PCIe Endpoint Mode

Applies to the Jetson Orin series.

Jetson Linux contains the following software support for PCIe endpoint mode:

  • A Linux kernel device driver for the PCIe endpoint controller.

    This driver configures the PCIe controller as an endpoint, and provides an interface for higher-level software to select the configuration that is exposed to the PCIe bus.

    The source code for this driver is available at the following paths in the Jetson Linux kernel source package:

    kernel-jammy-src/drivers/pci/controller/dwc/pcie-tegra194.c
    kernel-jammy-src/drivers/pci/controller/dwc/
    
  • A sample Linux kernel PCIe endpoint function driver.

    This driver configures properties of the PCIe endpoint, such as BAR count and size, and IRQ count. It also implements any runtime functionality of the endpoint.

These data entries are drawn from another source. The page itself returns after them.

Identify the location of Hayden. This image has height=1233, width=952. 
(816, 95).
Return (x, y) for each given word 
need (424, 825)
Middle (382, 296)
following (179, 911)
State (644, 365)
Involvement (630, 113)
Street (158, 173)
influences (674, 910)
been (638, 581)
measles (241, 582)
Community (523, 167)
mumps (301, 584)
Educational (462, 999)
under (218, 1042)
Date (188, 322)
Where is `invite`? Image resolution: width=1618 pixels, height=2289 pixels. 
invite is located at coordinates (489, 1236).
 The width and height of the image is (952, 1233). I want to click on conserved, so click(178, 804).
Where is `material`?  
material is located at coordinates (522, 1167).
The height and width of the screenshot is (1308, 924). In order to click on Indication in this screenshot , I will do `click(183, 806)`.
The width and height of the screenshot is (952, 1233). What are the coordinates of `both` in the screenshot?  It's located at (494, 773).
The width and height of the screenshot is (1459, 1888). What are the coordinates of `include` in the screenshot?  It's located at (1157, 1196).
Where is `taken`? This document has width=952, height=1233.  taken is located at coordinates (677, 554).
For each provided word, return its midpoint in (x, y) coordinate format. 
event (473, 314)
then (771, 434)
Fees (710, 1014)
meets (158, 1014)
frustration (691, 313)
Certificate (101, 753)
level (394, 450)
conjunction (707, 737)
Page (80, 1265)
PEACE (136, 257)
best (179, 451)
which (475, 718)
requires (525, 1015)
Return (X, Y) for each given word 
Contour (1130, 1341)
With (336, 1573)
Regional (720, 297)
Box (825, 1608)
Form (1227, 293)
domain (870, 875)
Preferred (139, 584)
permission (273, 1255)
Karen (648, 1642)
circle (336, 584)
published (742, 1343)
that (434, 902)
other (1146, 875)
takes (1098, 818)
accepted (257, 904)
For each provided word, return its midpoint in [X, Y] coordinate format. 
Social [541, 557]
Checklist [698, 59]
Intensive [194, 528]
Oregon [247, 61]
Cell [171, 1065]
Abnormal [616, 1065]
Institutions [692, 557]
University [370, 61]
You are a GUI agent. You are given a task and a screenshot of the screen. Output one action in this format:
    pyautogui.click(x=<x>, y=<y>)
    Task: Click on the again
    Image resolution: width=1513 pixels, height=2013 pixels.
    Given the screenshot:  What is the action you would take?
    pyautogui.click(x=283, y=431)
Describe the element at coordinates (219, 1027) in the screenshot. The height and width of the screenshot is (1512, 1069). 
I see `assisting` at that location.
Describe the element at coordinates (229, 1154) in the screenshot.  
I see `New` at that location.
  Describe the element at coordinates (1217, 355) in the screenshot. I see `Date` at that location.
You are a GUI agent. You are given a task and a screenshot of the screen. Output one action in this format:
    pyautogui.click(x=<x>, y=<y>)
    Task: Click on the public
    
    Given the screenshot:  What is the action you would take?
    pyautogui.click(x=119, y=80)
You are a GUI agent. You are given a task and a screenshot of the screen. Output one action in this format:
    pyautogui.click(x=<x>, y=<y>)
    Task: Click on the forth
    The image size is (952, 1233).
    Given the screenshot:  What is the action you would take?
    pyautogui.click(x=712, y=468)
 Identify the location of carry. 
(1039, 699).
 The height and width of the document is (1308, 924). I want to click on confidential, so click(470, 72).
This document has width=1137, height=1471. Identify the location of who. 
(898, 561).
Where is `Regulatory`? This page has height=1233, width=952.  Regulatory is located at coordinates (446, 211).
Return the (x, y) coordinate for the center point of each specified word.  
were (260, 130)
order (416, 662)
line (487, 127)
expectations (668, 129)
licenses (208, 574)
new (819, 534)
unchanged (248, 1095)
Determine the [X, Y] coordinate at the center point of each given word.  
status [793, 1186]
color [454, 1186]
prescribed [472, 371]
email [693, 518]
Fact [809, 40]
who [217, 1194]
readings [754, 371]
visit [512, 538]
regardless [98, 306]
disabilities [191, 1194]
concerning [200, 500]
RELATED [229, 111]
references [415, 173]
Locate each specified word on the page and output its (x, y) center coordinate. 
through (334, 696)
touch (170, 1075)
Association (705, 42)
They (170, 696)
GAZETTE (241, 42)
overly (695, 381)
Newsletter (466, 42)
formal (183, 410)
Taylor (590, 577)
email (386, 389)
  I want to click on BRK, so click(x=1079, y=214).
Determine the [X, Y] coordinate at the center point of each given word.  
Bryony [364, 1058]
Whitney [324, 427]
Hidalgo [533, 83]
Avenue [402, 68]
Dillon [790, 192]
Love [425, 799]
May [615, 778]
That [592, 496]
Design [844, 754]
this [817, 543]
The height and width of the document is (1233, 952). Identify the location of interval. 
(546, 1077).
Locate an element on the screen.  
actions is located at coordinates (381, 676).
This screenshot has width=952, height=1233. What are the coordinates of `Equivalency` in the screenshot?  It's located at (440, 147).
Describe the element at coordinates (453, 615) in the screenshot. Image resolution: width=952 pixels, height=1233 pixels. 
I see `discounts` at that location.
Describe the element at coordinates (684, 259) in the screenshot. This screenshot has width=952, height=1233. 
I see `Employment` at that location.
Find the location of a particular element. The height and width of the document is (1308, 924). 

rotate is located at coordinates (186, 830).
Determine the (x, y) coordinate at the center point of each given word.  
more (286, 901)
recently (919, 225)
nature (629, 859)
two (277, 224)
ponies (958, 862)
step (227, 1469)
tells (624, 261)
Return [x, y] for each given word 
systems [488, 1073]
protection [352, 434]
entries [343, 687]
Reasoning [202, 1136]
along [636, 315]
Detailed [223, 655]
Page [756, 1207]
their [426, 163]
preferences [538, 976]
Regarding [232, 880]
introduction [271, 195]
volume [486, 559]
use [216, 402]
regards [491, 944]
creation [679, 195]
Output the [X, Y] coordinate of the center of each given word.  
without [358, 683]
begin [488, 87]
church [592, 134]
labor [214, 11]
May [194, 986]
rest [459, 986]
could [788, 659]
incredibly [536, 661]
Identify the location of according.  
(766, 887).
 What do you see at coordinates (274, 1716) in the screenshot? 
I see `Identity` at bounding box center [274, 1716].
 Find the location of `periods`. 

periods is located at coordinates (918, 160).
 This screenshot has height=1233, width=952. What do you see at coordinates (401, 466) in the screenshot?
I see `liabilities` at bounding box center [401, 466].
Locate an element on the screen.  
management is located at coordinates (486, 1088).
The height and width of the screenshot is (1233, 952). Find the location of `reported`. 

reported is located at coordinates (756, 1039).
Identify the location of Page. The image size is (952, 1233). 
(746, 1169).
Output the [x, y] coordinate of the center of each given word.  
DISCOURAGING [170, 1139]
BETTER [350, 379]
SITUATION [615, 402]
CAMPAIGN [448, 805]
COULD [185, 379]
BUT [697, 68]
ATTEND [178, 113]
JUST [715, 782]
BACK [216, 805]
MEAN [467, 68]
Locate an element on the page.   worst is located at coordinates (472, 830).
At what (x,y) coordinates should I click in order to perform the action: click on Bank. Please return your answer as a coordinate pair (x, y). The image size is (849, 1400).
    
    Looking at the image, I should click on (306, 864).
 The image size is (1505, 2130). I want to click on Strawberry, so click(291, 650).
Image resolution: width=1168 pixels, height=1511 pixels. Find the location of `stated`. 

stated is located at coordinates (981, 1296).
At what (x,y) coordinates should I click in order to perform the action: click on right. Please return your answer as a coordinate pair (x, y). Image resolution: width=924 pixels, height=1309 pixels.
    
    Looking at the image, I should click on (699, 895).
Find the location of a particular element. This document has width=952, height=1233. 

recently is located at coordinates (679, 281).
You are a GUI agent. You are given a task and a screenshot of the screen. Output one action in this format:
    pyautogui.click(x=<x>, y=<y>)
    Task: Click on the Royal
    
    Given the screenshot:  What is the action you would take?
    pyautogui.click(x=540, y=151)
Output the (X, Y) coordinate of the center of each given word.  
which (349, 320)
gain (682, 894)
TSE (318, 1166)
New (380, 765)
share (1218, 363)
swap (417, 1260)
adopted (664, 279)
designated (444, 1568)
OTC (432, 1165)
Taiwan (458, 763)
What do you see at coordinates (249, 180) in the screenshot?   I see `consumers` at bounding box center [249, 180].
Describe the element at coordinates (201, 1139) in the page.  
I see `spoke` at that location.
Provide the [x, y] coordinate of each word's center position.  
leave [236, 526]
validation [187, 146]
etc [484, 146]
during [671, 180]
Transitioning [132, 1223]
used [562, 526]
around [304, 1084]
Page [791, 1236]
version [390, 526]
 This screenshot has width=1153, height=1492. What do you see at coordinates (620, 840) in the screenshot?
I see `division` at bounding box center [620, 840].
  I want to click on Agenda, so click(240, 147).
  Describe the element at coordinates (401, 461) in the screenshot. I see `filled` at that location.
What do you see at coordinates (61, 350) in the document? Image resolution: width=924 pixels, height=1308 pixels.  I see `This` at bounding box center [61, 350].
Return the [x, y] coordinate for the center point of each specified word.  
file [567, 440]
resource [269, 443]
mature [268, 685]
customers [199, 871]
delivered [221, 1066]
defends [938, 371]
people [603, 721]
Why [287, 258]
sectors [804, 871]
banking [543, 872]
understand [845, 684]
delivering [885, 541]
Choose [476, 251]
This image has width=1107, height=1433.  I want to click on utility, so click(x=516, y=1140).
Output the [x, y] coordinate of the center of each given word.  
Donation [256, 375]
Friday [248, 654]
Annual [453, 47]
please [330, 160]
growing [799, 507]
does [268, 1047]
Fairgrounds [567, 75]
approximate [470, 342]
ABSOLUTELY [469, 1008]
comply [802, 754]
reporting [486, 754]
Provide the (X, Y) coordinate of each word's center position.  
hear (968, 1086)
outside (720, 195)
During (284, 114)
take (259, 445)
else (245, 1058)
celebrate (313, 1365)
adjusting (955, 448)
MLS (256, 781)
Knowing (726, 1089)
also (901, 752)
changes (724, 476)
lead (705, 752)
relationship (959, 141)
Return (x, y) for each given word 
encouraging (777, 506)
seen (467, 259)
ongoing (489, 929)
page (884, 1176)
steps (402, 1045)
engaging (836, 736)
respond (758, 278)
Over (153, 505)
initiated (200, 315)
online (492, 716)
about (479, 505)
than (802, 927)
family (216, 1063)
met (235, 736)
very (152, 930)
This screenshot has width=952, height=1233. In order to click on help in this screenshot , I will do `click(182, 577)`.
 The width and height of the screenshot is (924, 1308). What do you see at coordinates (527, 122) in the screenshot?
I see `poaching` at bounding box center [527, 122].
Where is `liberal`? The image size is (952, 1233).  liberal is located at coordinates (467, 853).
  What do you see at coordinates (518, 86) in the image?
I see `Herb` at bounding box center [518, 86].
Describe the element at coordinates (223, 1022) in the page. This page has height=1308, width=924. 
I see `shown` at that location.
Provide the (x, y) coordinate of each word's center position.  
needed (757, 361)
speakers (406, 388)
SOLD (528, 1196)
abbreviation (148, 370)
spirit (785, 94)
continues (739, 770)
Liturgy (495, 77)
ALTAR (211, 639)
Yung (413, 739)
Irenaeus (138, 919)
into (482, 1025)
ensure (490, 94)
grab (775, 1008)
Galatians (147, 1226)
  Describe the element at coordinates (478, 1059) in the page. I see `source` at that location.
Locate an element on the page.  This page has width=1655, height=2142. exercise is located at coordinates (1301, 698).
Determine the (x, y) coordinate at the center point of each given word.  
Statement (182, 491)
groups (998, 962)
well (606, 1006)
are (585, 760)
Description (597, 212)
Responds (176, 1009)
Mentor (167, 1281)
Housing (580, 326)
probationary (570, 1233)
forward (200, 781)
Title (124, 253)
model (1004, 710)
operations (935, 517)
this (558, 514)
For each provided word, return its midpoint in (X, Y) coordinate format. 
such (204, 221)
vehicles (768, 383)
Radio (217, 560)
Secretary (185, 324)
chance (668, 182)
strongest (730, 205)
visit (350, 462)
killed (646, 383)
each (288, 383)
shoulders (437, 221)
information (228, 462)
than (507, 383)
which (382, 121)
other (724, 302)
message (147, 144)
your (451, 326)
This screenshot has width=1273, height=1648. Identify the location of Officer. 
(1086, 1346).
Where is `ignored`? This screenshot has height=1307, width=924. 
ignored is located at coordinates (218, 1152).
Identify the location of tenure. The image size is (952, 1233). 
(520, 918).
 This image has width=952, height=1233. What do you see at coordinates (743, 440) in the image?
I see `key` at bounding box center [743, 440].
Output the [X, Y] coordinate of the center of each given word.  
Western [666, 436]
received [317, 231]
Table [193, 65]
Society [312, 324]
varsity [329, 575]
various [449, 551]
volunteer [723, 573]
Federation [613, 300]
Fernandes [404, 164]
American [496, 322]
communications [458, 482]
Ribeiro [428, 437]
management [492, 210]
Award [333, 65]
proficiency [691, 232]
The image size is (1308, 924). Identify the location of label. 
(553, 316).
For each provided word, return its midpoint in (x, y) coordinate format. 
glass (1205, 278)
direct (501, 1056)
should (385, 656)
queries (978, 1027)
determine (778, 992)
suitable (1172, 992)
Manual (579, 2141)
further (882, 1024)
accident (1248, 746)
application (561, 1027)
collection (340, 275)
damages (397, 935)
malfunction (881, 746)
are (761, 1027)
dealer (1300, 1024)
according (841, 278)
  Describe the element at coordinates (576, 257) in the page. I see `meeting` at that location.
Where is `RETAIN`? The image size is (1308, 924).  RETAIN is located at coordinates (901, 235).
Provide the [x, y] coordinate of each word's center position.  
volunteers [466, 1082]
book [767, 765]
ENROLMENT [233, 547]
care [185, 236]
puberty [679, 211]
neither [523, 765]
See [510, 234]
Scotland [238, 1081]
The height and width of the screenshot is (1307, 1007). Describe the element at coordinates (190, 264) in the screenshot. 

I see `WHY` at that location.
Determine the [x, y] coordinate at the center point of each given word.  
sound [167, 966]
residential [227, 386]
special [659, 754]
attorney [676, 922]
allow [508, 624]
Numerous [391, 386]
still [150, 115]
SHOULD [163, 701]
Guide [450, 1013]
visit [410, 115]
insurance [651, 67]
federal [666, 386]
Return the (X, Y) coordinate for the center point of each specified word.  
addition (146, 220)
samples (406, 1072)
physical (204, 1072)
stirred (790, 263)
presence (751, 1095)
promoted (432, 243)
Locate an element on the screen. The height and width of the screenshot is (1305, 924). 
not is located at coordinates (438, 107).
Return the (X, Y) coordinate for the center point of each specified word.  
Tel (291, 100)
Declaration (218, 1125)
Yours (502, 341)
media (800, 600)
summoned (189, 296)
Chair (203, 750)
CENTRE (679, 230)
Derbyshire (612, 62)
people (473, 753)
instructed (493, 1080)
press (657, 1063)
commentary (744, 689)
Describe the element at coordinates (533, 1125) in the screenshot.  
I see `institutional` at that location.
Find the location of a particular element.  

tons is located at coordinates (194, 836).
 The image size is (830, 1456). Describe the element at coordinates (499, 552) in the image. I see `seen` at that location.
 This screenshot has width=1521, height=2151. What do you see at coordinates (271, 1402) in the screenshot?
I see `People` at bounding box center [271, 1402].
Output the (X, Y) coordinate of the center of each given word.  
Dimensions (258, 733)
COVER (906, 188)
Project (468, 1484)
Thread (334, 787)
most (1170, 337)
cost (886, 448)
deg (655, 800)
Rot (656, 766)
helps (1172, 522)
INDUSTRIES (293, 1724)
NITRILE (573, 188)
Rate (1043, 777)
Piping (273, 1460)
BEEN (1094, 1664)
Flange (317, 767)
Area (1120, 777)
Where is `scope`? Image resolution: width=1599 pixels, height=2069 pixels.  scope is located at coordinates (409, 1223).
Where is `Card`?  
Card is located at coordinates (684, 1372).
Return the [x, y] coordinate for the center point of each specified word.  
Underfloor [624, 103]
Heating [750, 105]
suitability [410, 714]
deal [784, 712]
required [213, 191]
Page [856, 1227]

    The sample driver is a trivial implementation, useful for demonstration purposes only. It just exposes some endpoint RAM to the PCIe bus. It does not interact with the host or with other parts of the endpoint software. You must implement your own PCIe endpoint function driver according to the needs of your application.

    The source code for this driver is available at the following path in the Jetson Linux kernel source package:

    nvidia-oot/drivers/pci/endpoint/functions/pci-epf-dma-test.c
    
  • A Linux kernel PCIe endpoint subsystem.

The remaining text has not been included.